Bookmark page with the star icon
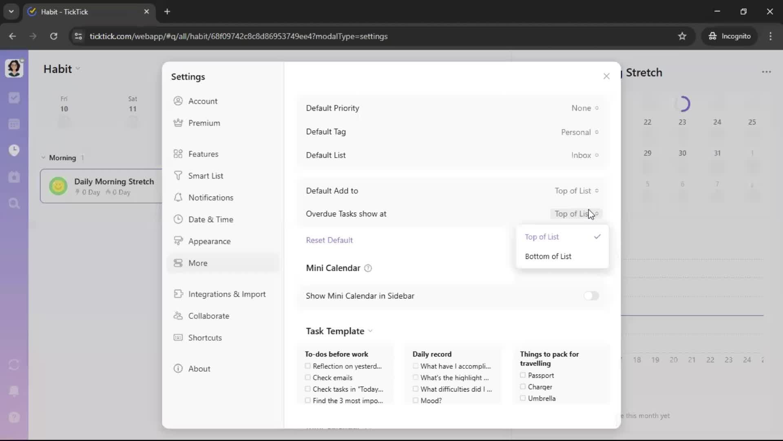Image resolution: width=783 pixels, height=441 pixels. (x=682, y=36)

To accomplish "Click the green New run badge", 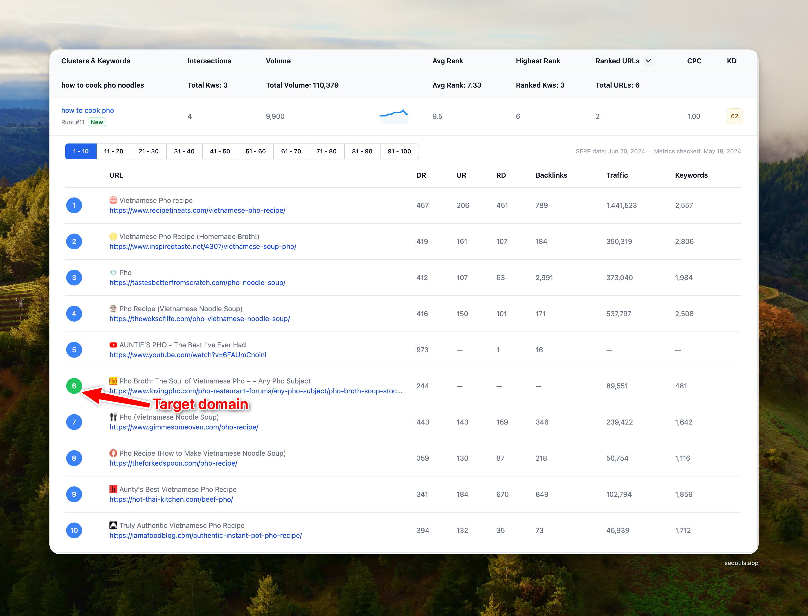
____
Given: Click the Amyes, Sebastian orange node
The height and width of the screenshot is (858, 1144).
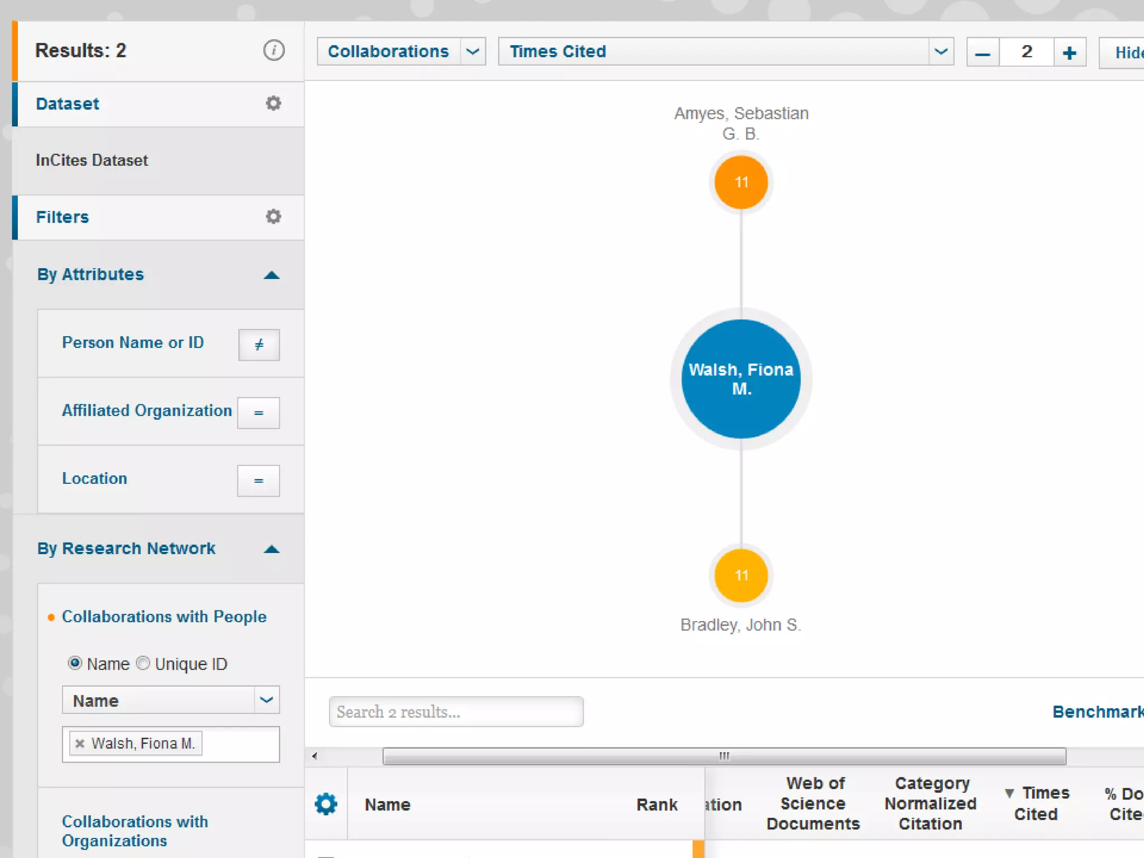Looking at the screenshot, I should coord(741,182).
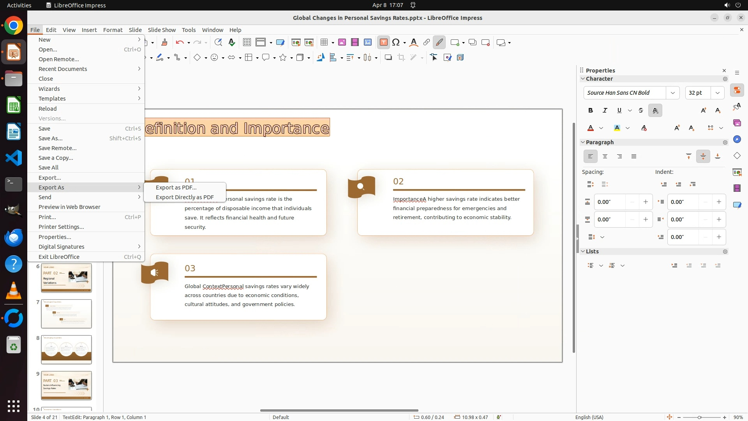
____
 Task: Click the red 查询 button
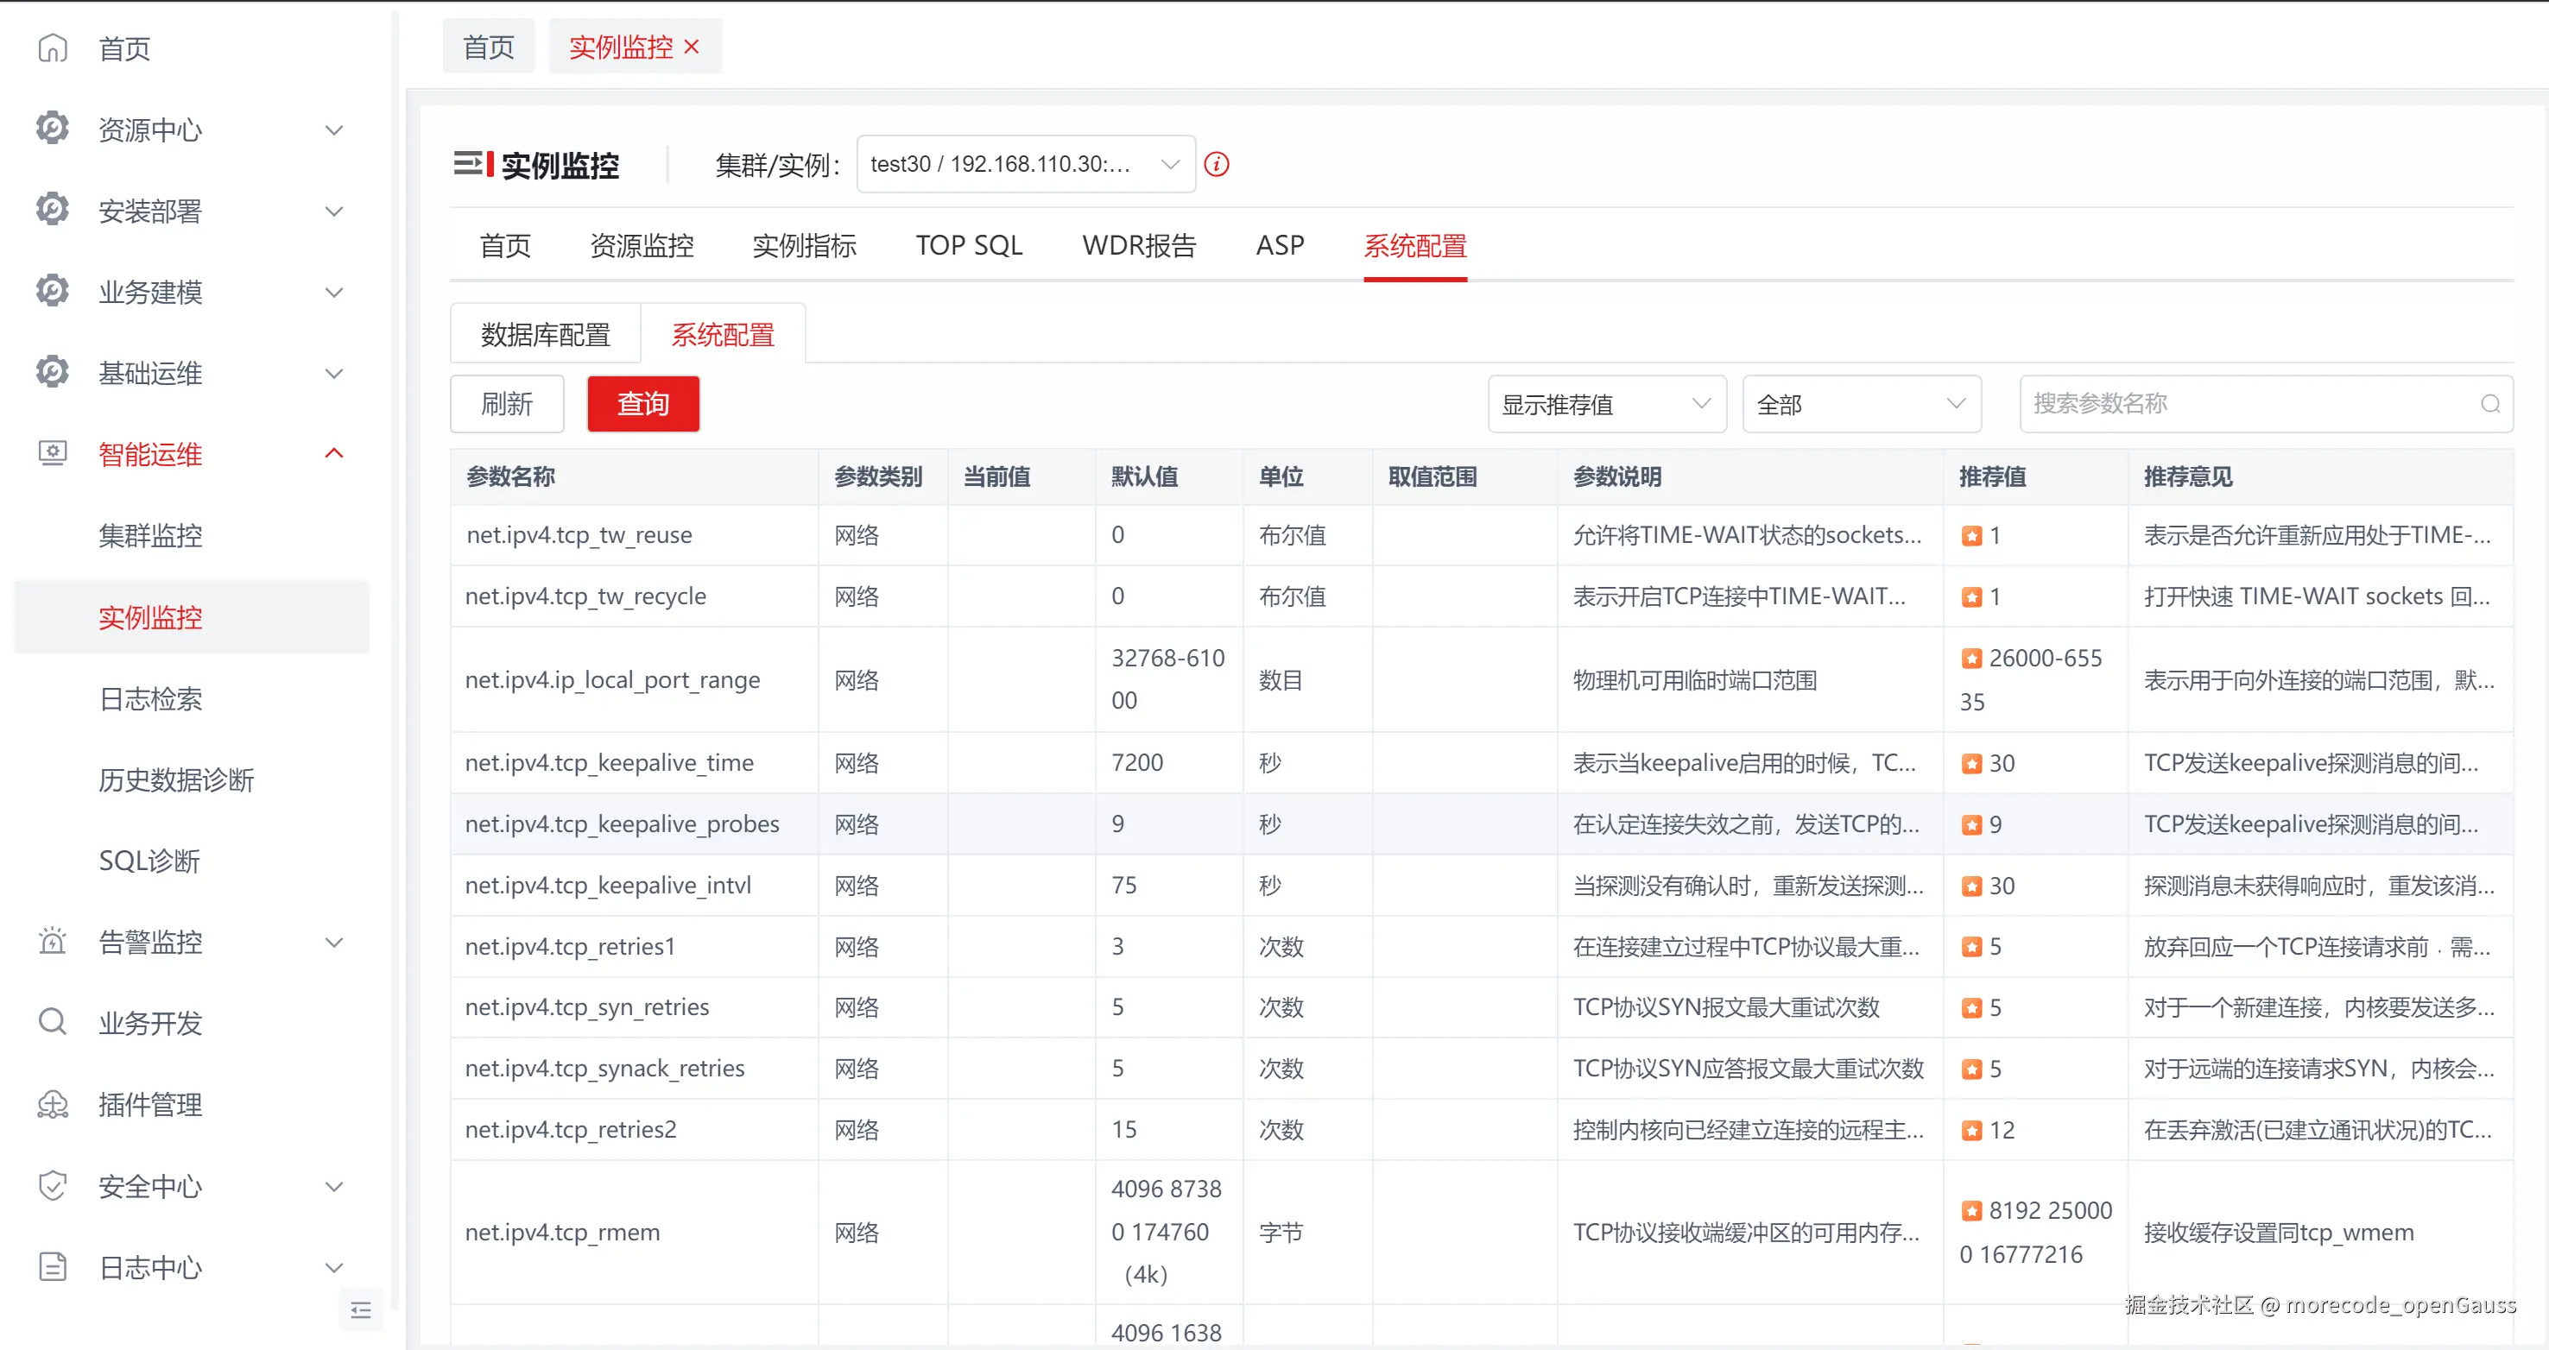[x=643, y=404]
____
Restate word for word the lines of the data above that begin at the line with "Bookmark page with the star icon" and end at the line with "the green New", keeping both ends and dropping every picture.

Bookmark page with the star icon
Image resolution: width=783 pixels, height=441 pixels. (x=682, y=36)

To accomplish "Click the green New run badge", 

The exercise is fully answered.